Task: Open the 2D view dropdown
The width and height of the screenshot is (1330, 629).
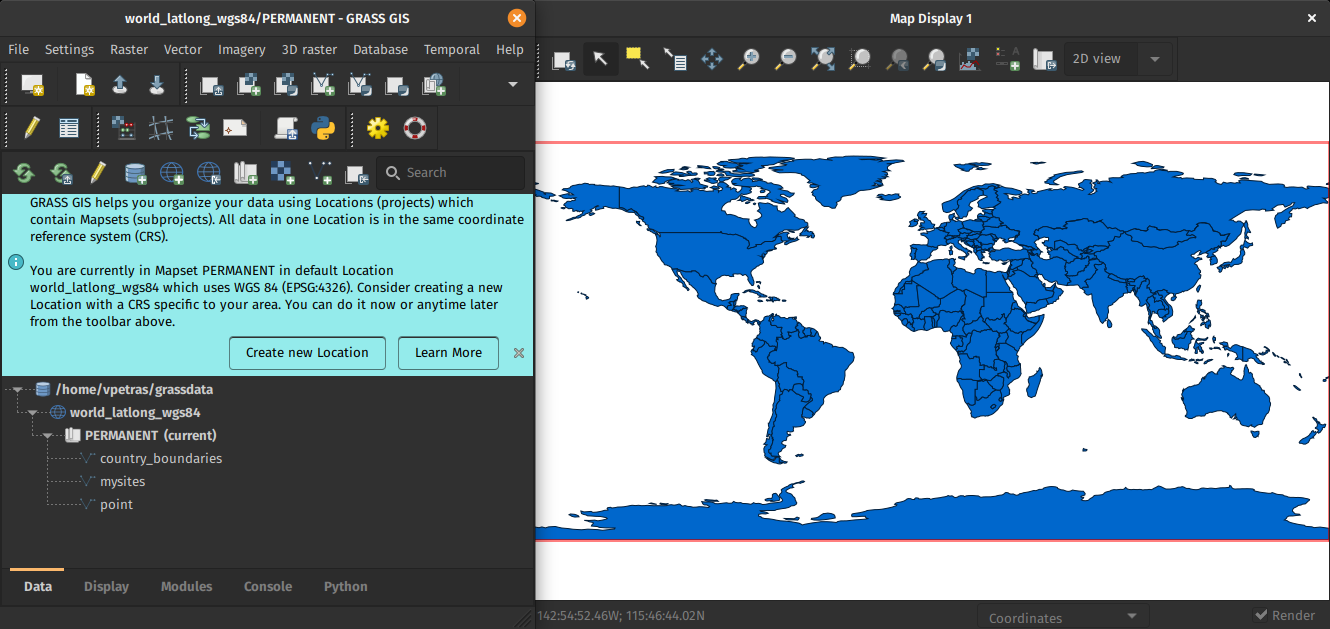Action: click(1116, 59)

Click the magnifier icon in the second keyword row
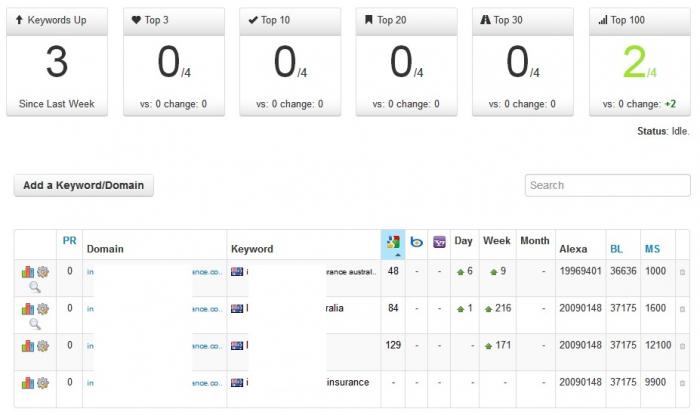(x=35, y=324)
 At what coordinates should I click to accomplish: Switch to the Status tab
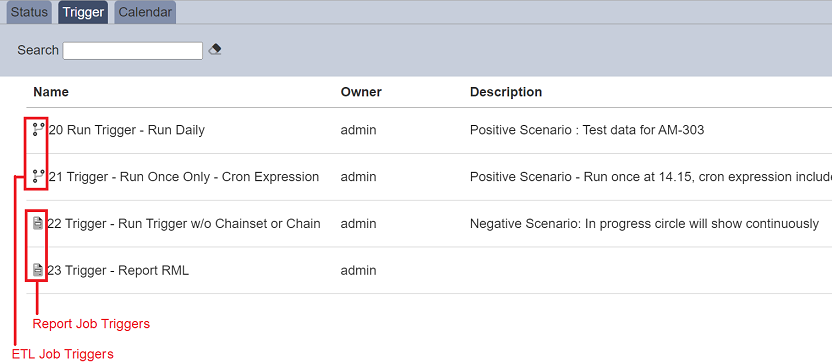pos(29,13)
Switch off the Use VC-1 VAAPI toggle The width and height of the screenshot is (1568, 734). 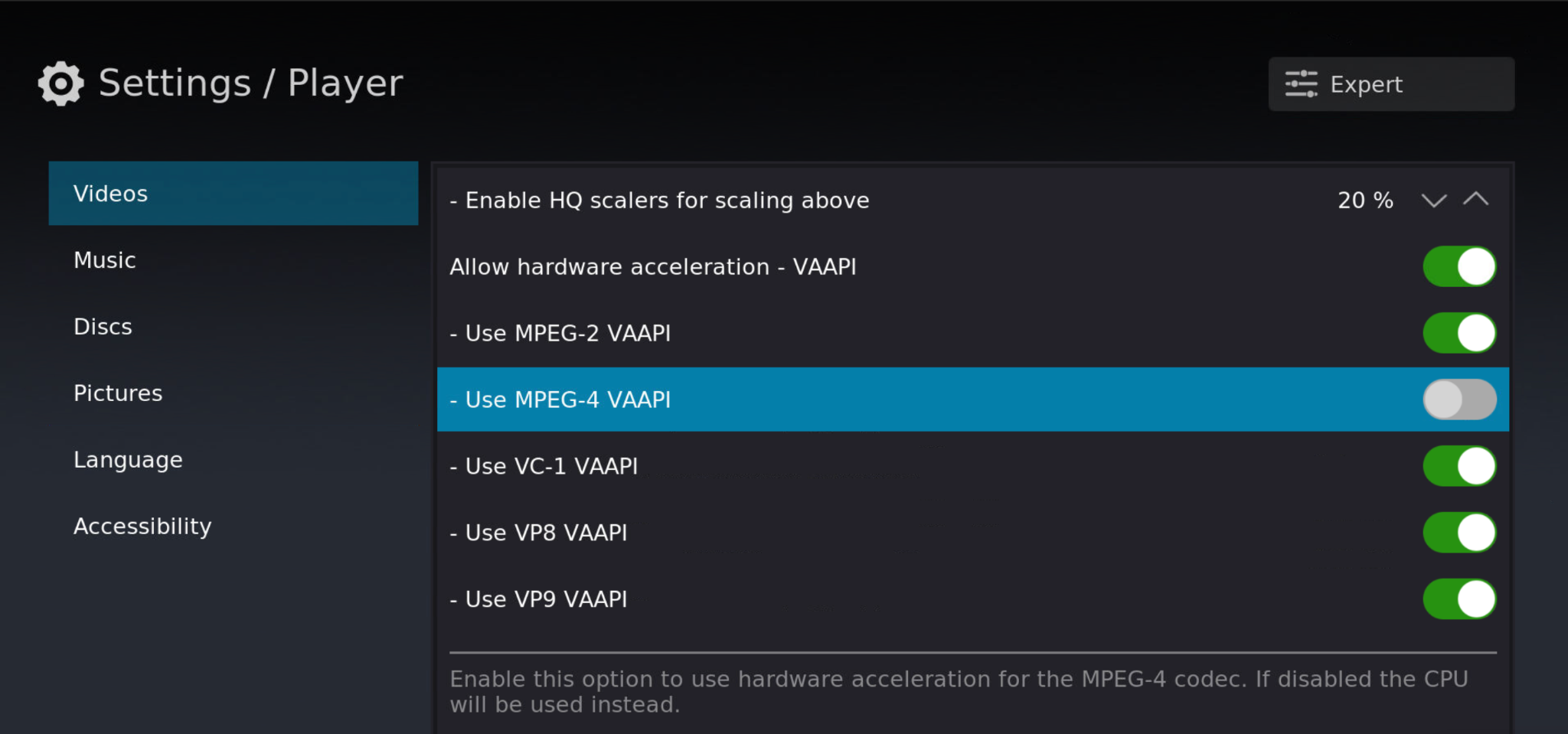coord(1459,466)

┄┄┄┄┄┄┄┄┄┄

**GIVEN TASK**.
Rewrite the rows above, starting at the very first one and ending at the line that contains "(x=35, y=324)", with their requests kept as they are, but multiply each coordinate in the answers by 1.6 and round to whole numbers, with halves rounded up. Give only these lines, and leave the pictures out.

**RESULT OF THE TASK**.
Task: Open the 2D view dropdown
The width and height of the screenshot is (1330, 629).
Action: click(1786, 94)

Click the magnifier icon in the second keyword row
(x=56, y=518)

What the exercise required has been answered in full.